将棋マダム そうなんですよ。それまでは駒の動かし方とか、最低限のルールを知っているだけだったんですけど。今は月謝を払って、指導棋士の方にオンラインで教えてもらっています。今は二枚落ちで教えてもらっています。

――きっかけは?

将棋マダム 大盤解説を見ていても、何について話しているのか、わからなかったからです。私はSEをやってまして、もともとロジックで考えるタイプですから、分からないことはとりあえず調べたくなるんですよね。何が分からないのか分からないままだと気持ち悪いじゃないですか。せっかく将棋に興味を持ったんだから、と。

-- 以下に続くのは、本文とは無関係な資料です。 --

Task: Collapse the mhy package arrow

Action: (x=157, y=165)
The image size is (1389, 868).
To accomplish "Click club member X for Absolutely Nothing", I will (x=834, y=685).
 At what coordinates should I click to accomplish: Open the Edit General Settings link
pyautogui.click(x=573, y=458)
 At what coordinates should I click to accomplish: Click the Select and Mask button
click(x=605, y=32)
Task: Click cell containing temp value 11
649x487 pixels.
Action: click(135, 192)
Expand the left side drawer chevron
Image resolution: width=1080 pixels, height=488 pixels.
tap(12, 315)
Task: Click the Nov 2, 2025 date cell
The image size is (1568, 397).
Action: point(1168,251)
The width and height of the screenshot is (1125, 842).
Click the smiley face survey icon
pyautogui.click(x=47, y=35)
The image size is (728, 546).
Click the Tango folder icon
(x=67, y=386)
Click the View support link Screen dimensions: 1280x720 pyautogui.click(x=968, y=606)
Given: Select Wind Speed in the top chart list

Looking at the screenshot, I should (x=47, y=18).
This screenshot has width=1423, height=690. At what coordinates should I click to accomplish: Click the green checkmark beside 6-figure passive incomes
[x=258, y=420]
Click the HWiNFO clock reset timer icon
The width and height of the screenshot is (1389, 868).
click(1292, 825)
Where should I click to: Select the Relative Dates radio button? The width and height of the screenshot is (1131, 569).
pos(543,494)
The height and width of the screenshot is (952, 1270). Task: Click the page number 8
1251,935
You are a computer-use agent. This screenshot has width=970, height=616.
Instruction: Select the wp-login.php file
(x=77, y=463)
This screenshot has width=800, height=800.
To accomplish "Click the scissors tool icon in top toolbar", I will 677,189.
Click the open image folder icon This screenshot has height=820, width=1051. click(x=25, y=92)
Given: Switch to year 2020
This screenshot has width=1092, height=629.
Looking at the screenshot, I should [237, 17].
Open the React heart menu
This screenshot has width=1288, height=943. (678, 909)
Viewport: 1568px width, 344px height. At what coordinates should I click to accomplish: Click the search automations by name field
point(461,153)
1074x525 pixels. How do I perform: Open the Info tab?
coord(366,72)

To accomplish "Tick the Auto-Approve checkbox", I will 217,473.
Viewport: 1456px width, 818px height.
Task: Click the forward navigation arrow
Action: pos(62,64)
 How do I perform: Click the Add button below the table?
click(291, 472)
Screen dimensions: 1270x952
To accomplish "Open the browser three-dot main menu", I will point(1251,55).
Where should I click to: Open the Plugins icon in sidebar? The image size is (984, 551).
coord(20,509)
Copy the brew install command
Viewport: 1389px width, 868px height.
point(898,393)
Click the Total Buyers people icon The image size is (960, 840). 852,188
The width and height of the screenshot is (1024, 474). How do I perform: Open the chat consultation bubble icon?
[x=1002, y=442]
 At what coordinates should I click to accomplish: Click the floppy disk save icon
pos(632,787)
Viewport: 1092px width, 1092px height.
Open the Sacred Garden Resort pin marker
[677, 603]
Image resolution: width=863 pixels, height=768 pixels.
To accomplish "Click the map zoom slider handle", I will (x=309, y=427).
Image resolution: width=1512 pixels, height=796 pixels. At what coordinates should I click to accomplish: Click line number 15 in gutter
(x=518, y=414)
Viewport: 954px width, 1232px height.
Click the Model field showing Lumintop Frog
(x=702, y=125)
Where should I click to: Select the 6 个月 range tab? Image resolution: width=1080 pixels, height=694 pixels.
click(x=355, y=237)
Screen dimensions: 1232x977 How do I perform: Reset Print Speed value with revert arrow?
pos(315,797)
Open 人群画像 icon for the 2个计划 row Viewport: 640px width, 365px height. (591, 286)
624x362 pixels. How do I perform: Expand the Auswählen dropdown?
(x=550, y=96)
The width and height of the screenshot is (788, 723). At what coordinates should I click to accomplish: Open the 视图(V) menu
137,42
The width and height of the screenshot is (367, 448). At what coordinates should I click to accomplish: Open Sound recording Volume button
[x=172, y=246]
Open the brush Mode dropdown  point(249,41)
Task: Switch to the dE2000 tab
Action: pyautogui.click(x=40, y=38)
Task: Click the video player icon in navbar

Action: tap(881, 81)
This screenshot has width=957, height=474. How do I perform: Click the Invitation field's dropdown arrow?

――棋士の「推し活」をする人の中には、将棋をまったくやらない人もいるんですか?

将棋マダム やる人と、やらない人に分かれますね。将棋を指さないファンだと、藤井先生のことを「聡ちゃん」と呼ぶ人もいます。もちろん応援の仕方は人それぞれですけど。私としては棋士の方々の才能を愛していますから、そういうファン活動もあるんだなぁという思いです。

――将棋マダムさんにとって、藤井聡太はどういう存在ですか?

将棋マダム 人として尊敬していますよ。23歳でよくあそこまで自分をコントロールできるな、と。

藤井聡太竜王(2023年当時) ©︎文藝春秋

――長く追ってきた将棋マダムさんの目から見て、世間が思い描く藤井聡太像と、実際に接して感じた印象で違いはありますか?

将棋マダム 世間がイメージしているよりも、ずっと気が強いですね。それから、駄目なときにはガクッとしたり、割とわかりやすいんですよ。ポーカーフェイスという感じではないです。そうですねぇ……私は藤井先生のお母様と同い年なので、「優秀な息子」みたいな感覚で見ているのかもしれません。